Search the records for the word "pixels". Copy every line where it appears.

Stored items

━━━━━━━━━━━━━━━━━━━━

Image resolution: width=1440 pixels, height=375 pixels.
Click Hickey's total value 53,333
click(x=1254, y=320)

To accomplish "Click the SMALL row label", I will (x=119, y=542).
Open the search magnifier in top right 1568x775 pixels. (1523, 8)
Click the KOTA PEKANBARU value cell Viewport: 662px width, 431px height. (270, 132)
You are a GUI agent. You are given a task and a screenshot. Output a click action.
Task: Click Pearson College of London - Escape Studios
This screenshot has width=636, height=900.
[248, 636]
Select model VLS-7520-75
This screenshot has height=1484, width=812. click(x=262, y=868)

━━━━━━━━━━━━━━━━━━━━

§ **SOLUTION**
Image resolution: width=1440 pixels, height=375 pixels.
Open the search magnifier in top right 1568x775 pixels. (1523, 8)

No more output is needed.